---------- Given records

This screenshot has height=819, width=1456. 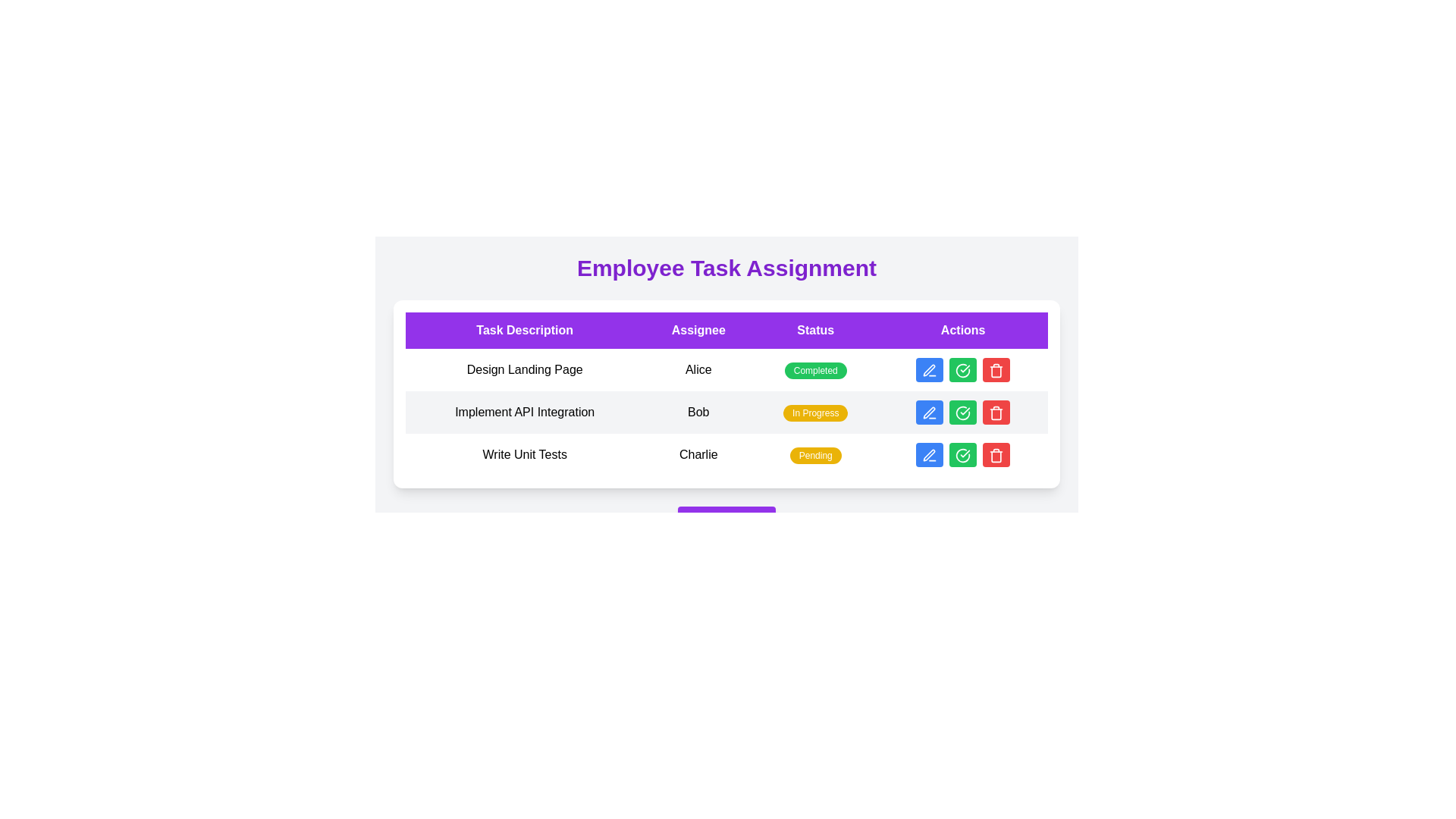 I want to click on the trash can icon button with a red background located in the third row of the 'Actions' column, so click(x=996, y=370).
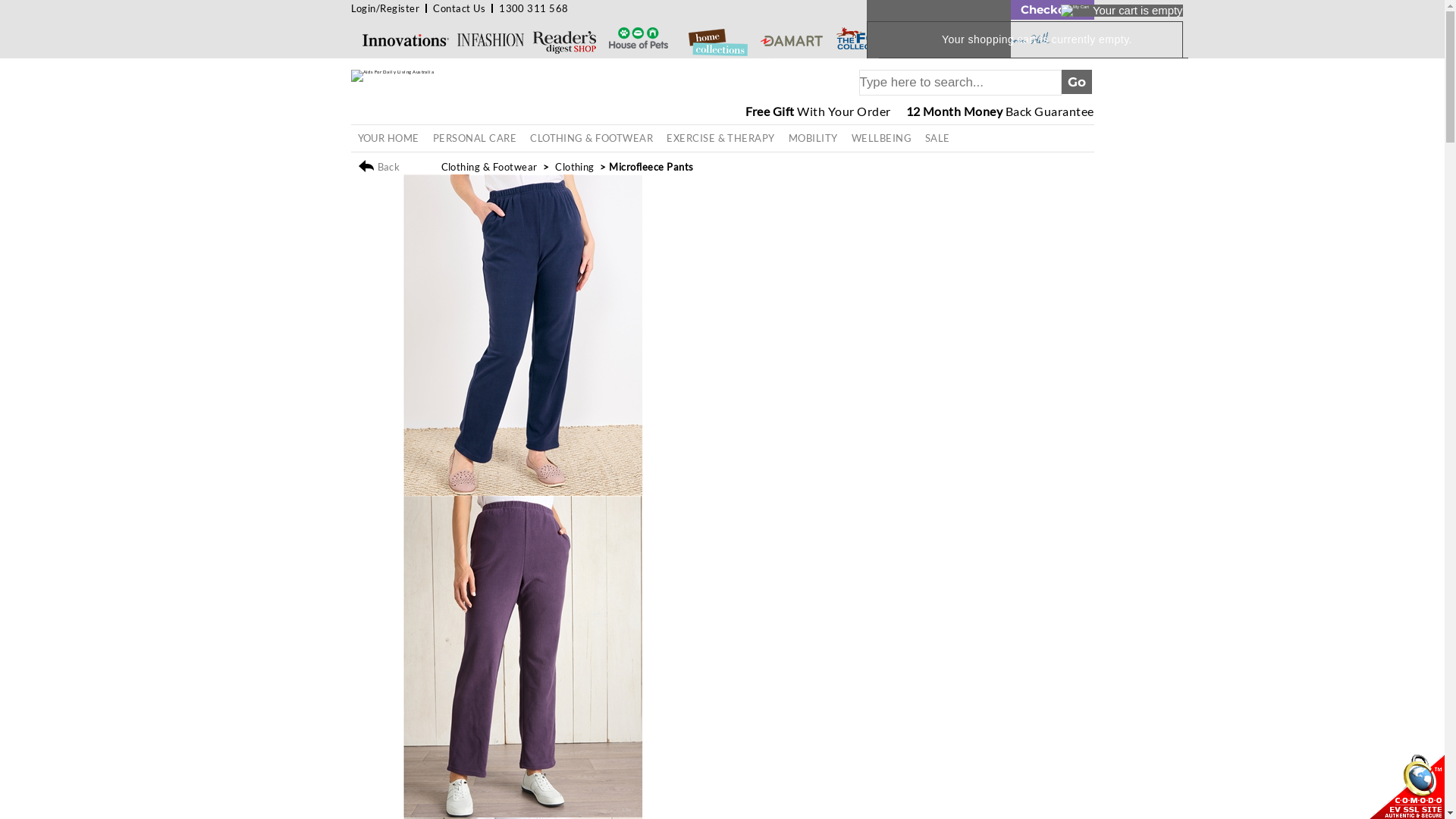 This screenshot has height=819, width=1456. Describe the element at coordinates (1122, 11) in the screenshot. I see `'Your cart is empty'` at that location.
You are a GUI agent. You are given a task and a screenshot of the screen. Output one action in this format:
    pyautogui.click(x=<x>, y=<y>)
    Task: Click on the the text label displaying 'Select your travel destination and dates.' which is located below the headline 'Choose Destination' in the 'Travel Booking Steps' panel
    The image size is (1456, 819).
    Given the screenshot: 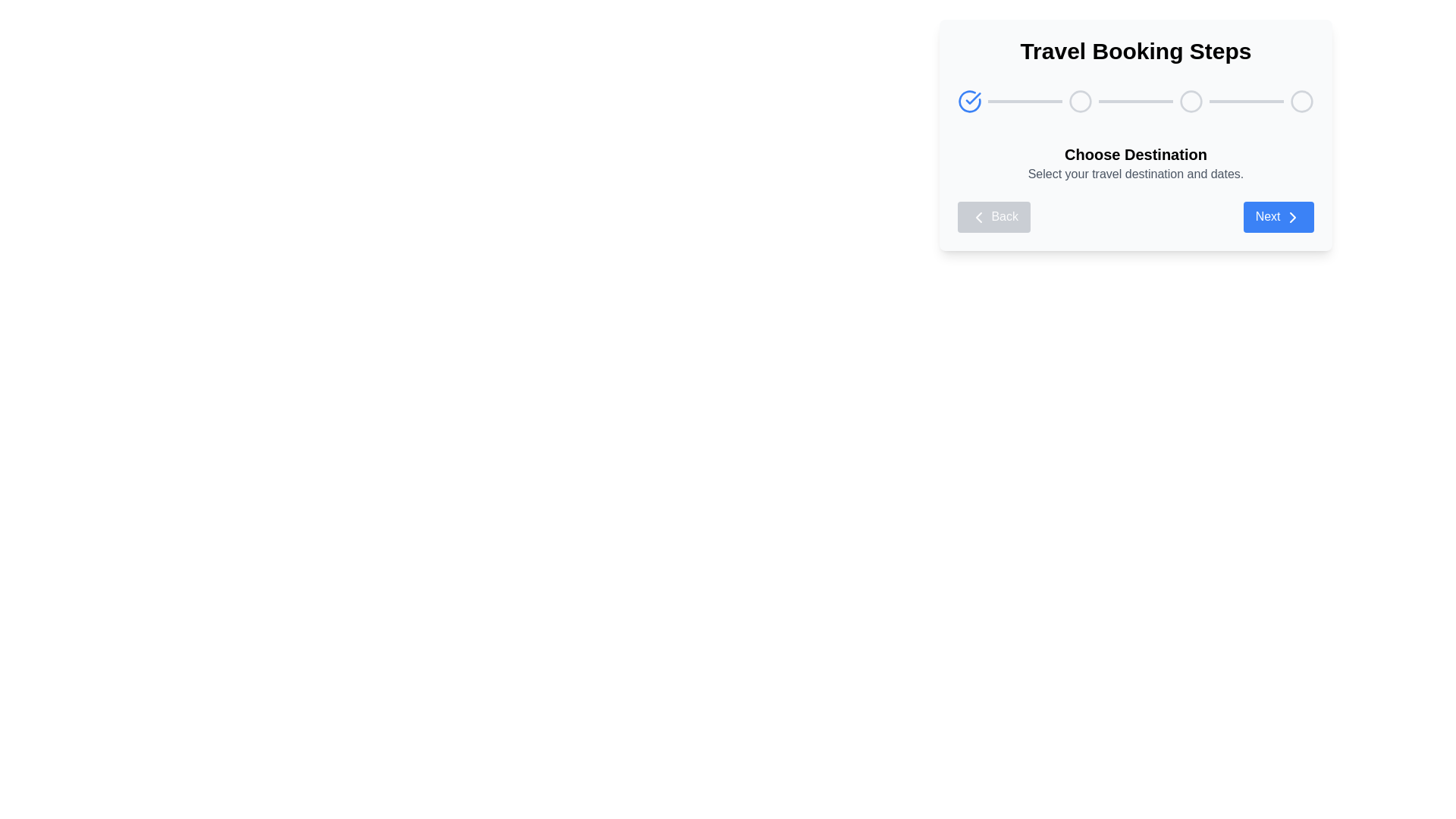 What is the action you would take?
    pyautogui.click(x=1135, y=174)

--------------------
---------- Given records

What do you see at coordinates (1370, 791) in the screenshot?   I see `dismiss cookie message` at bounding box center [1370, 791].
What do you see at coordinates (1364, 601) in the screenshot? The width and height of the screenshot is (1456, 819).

--------------------

» **Exercise goal**: Copy the entries word for word, starting at the line that contains "What do you see at coordinates (1370, 791)" and ending at the line that contains "What do you see at coordinates (1364, 601)", both included.

» **The output**:
What do you see at coordinates (1370, 791) in the screenshot?   I see `dismiss cookie message` at bounding box center [1370, 791].
What do you see at coordinates (1364, 601) in the screenshot? The width and height of the screenshot is (1456, 819).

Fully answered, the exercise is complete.